NSX manager may show an alarm for "Edge Memory Usage Very High" with similar details as "The memory usage on Edge node <UUID> has reach 93% which is at or above the very high threshold value of 90%" randomly.
Accompanying to the same alarm, there might be another alarm for "Mangement Channel on <NSX-Manager-Node> to Transport Node <NSX-Edege-Node> (NSX-Edge-IP) is down for 5 minutes" and NSX edge in question may have failed over its active role to a standby edge node when in an active/standby HA configuration.
NSX IDPS has rules that inspect SMB traffics either explicitly or implicitly.
During the alarm period, there is a high throughput of SMB traffic.
VMware NSX 4.2.x
VMware VCF 9.0
High volume of SMB traffic/inspection causes IDPS to consume large amount of memory.
To resolve this issue, please open a Broadcom Support Requesting and upload the following required data/logs:
Start Heap Profiling:
This command initiates the heap profiling, using /var/log/dp_heap as the base name for the output files.
# edge-appctl -t /var/run/vmware/edge/dpd.ctl heap_profile/start /var/log/dp_heap
Take Initial Snapshot (Mark Point 1):
This command captures the current heap state at the beginning of our observation period.
# edge-appctl -t /var/run/vmware/edge/dpd.ctl heap_profile/dump test0
Allow Collection to Run (Wait Period):
Allow the heap profiling to run in the background for several hours, ideally overnight. During this time, no further commands related to heap profiling should be executed, and the dpd process should remain running.
Important: If the dpd process restarts or an Out-Of-Memory (OOM) kill occurs during this collection period, you will need to restart the entire collection process from Step 2.

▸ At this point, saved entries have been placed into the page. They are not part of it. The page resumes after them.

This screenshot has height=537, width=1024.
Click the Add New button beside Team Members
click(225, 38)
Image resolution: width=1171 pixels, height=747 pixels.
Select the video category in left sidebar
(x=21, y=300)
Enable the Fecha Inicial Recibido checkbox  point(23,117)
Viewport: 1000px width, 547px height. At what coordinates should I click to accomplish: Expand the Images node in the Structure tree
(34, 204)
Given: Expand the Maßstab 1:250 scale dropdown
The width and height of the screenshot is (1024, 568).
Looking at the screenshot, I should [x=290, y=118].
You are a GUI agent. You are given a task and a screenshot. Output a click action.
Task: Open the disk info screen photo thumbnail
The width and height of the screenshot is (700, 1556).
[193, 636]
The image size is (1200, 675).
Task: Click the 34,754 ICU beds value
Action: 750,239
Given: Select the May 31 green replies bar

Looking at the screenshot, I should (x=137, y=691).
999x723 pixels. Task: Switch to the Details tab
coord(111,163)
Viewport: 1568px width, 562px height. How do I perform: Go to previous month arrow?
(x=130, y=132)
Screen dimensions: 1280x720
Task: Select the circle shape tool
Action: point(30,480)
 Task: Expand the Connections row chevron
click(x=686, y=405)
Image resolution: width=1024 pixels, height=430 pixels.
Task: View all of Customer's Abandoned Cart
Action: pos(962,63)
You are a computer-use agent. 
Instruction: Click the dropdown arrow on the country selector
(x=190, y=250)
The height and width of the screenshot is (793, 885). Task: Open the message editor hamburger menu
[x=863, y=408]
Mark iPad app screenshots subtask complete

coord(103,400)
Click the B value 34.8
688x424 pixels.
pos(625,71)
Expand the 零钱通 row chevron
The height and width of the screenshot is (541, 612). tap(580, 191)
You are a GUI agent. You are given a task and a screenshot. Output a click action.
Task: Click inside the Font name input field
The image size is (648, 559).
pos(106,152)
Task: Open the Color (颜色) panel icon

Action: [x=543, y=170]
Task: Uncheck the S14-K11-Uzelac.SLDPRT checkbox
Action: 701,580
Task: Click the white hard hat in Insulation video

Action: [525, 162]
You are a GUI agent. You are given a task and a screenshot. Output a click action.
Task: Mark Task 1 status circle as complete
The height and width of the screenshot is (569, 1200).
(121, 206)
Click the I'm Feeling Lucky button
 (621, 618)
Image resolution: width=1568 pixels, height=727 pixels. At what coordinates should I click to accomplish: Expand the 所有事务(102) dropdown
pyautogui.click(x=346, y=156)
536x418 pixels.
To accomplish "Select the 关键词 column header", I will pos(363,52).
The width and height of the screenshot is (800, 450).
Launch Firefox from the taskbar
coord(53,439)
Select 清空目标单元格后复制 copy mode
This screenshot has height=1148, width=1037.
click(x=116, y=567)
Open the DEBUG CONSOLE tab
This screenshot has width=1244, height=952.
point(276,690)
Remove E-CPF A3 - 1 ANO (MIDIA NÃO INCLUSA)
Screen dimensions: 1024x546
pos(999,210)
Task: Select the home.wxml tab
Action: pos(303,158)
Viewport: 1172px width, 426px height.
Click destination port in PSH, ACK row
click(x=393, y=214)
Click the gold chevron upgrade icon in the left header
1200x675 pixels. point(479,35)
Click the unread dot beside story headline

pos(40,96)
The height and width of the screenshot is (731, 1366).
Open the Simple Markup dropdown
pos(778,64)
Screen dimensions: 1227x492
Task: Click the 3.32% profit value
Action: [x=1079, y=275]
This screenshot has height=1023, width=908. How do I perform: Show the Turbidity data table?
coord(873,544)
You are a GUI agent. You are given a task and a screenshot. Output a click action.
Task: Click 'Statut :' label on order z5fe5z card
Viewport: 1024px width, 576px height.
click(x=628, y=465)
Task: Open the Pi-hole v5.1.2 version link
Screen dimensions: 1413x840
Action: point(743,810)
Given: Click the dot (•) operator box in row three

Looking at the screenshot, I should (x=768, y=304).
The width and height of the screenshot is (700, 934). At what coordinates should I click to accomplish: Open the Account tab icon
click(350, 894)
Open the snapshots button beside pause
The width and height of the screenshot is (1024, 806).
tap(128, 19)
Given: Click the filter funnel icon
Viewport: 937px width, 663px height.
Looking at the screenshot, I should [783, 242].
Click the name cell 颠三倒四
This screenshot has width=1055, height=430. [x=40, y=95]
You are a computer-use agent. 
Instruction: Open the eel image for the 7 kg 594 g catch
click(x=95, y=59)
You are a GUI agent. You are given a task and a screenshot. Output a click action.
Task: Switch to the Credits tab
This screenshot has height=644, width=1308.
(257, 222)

Take Final Snapshot (Mark Point 2):
After the desired collection period, take a second snapshot of the heap to capture its state at the end of the observation.
# edge-appctl -t /var/run/vmware/edge/dpd.ctl heap_profile/dump test1
Stop Heap Profiling:
This command gracefully stops the heap profiling process.
# edge-appctl -t /var/run/vmware/edge/dpd.ctl heap_profile/stop
Verify Profiling is Stopped:
Confirm that the profiling has successfully stopped by checking its state. The output should show "state": "stopped".
bash # edge-appctl -t /var/run/vmware/edge/dpd.ctl heap_profile/state
Expected output: json { "state": "stopped"}
Locating the Data Files:
After completing these steps, you should find two heap profile files in the /var/log/ directory:
/var/log/dp_heap.0001.heap
/var/log/dp_heap.0002.heap